There are a few exception to this rule. First, MathJax supports the \ref and \eqref macros outside of math mode. Also, MathJax supports some macros that add text within math mode (such as the \text{} macro), and allows $...$ and \(...\) to switch back into math mode from within text mode. In v3 and below, MathJax did not process macros within text mode, other than escaping special characters like \$, \{, and \}. So, for example, \text{some \textbf{bold} text} would produce the output "some \textbf{bold} text", not "some bold text" in v3.

Version 3.1 introduced a new [tex]/textmacros extension that implemented a number of text-mode macros within \text{} and other macros that produce text-mode material. See the :ref:tex-textmacros documentation for details. In version 4, this extension is included by default in all the combined configuration files, so \text{some \textbf{bold} text} does produce "some bold text" in v4.

Second, because MathJax concentrates in math-mode, not text-mode, some macros that initiate text-mode in actual TeX may stay in math-mode in MathJax. For example, the argument \llap{} and \rlap{} in actual TeX is typeset in text-mode, but in MathJax, these remain in math-mode so that you don't have to use dollar signs to go back into math-mode as you would in actual TeX.

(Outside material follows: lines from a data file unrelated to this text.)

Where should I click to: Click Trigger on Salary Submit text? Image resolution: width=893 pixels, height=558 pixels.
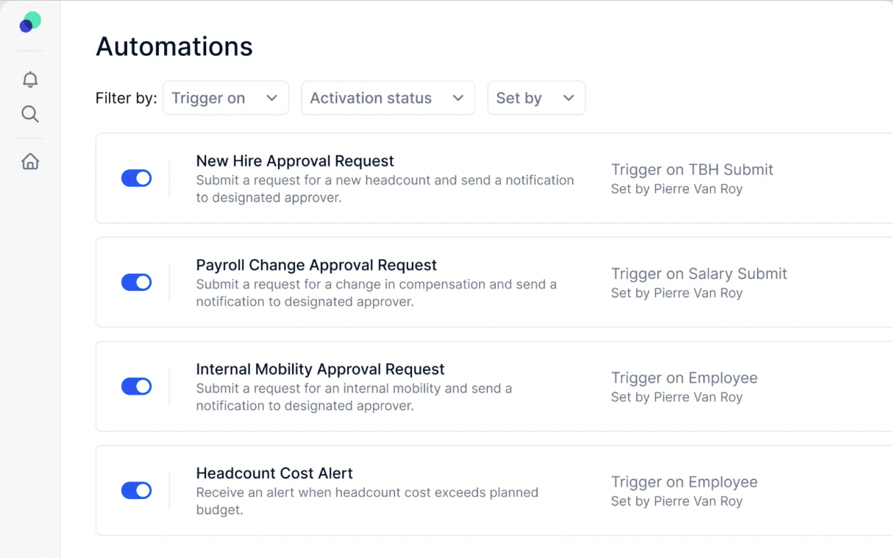tap(699, 274)
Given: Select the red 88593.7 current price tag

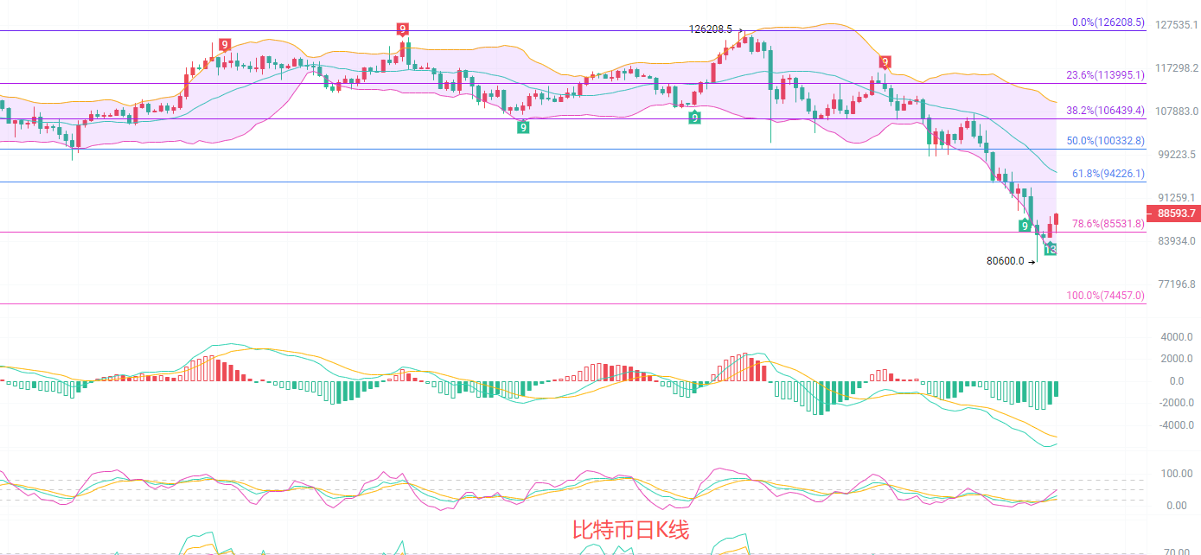Looking at the screenshot, I should [x=1173, y=213].
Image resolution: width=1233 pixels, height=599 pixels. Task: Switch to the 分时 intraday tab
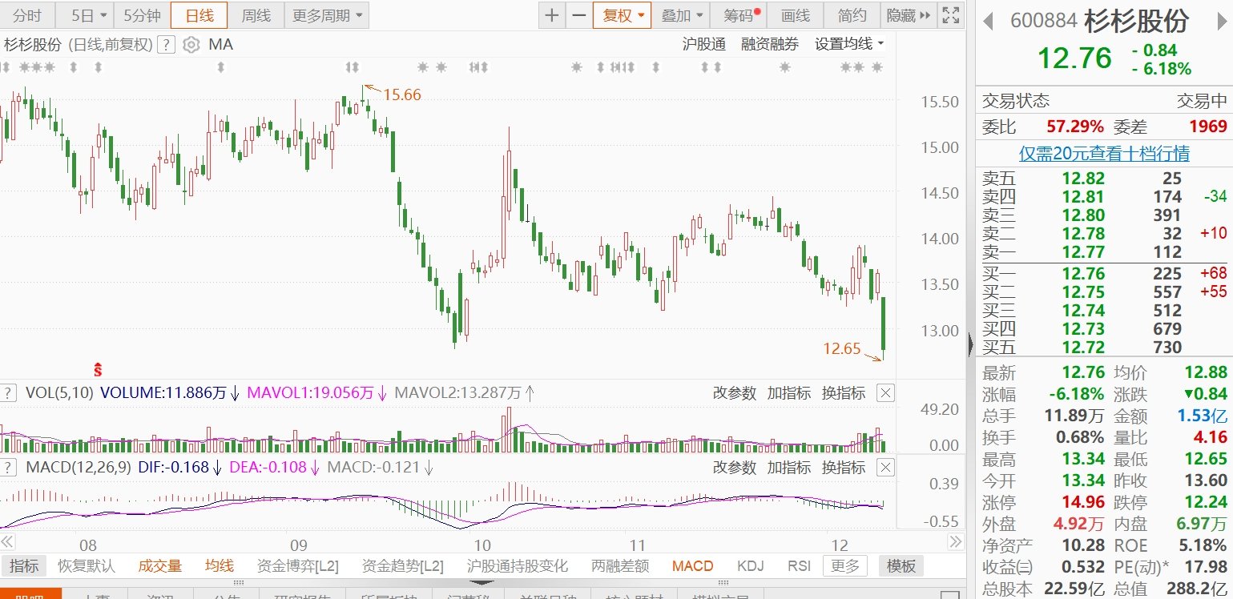pyautogui.click(x=27, y=15)
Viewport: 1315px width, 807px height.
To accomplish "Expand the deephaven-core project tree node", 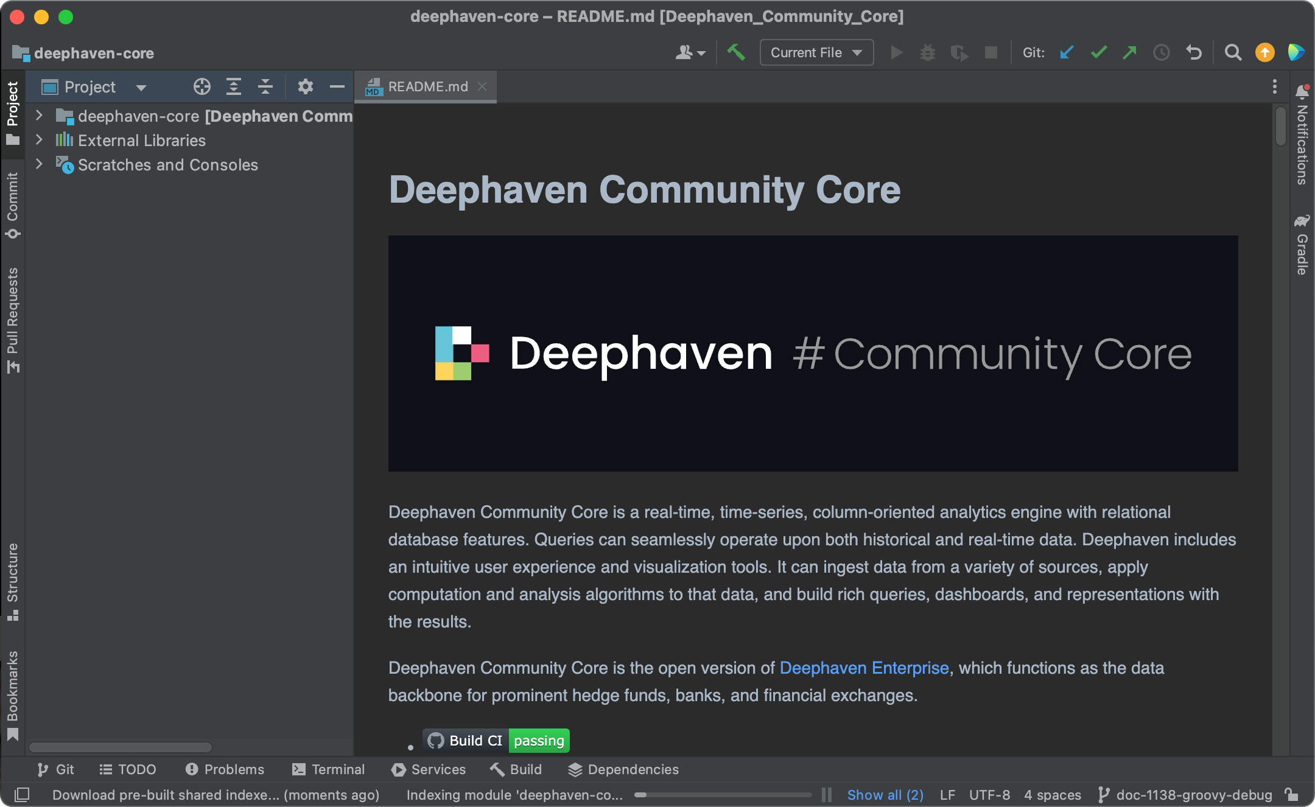I will tap(39, 116).
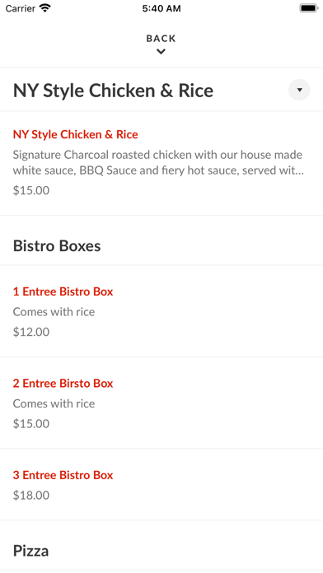Screen dimensions: 323x573
Task: Tap the Pizza section header
Action: [x=30, y=551]
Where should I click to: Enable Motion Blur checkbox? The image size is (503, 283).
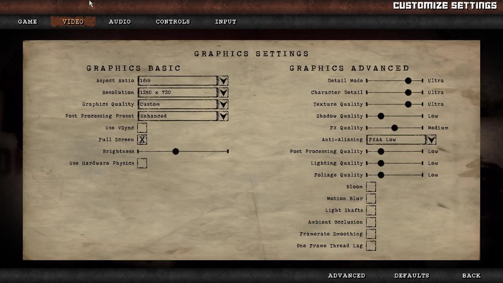371,198
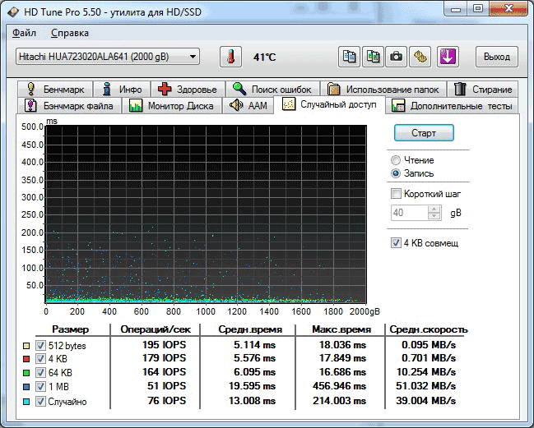Open the Здоровье health tab
Image resolution: width=534 pixels, height=428 pixels.
pos(188,89)
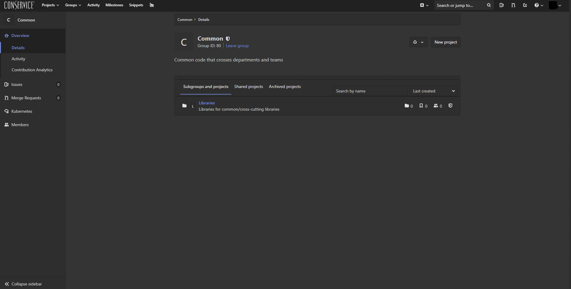Open the Milestones menu item
The image size is (571, 289).
114,5
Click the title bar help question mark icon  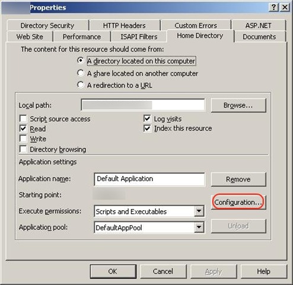click(273, 8)
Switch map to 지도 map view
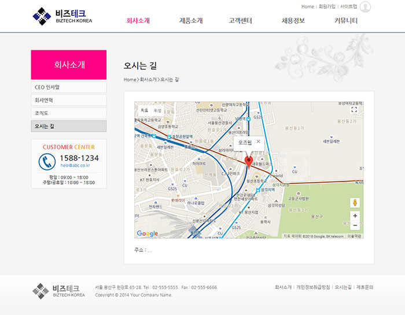The width and height of the screenshot is (405, 315). coord(145,110)
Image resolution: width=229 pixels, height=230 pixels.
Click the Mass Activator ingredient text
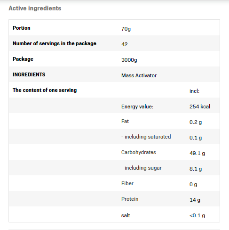(139, 75)
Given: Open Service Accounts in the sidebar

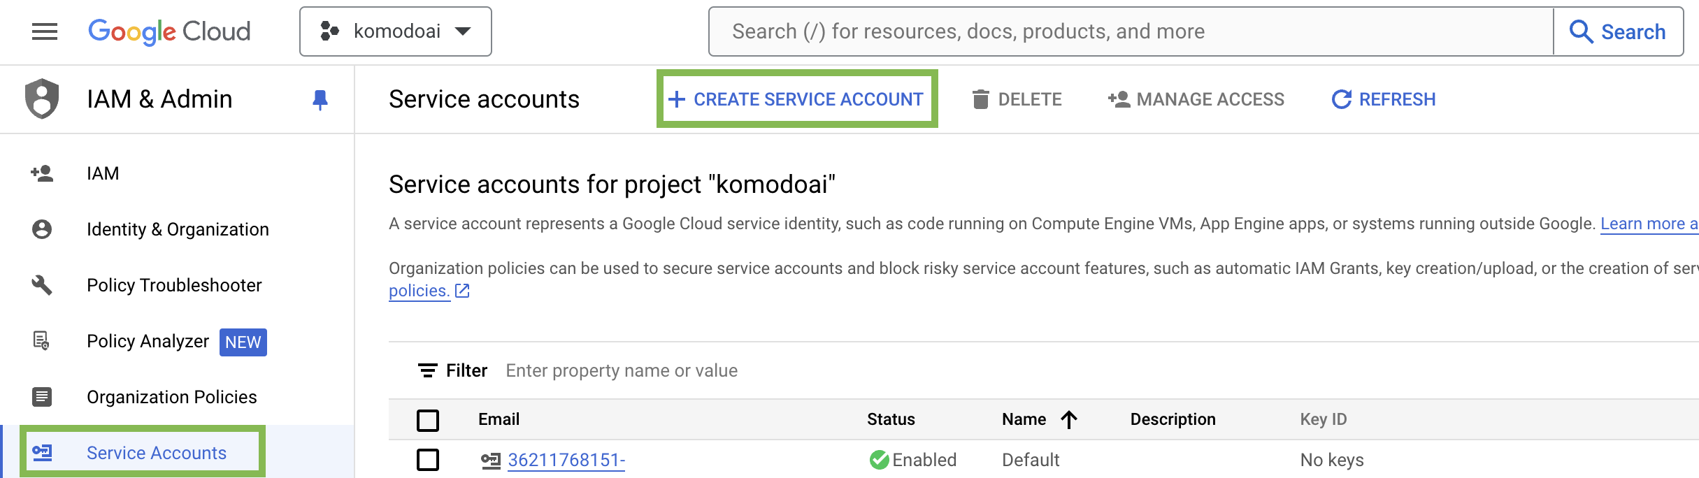Looking at the screenshot, I should click(x=156, y=453).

Third, TeX's rules about how arguments to macros are subtle and not always consistent. For example, \sqrt \frac a b will produce the square root of the fraction a/b, but \hat \frac a b will produce an error. Both of these expressions represent poor practice, as the arguments should be within braces to make the grouping clear: \sqrt{\frac{a}{b}} and \hat{\frac{a}{b}}. MathJax standardizes the handling of braces more than TeX does, and sometimes requires the braces when TeX may not. So some expression that TeX or LaTeX will accept will cause errors in MathJax if they don't include the usual braces.

Finally, some features in MathJax might be more limited than in actual LaTeX. For example, MathJax doesn't implement the \multicolumn, \multirow, \omit, \intertext, or \vadjust macros, so table layout is more restricted in MathJax, currently. Similarly, \hfil and related macros are only allowed at the left and right-hand ends of the contents of a cell within a table.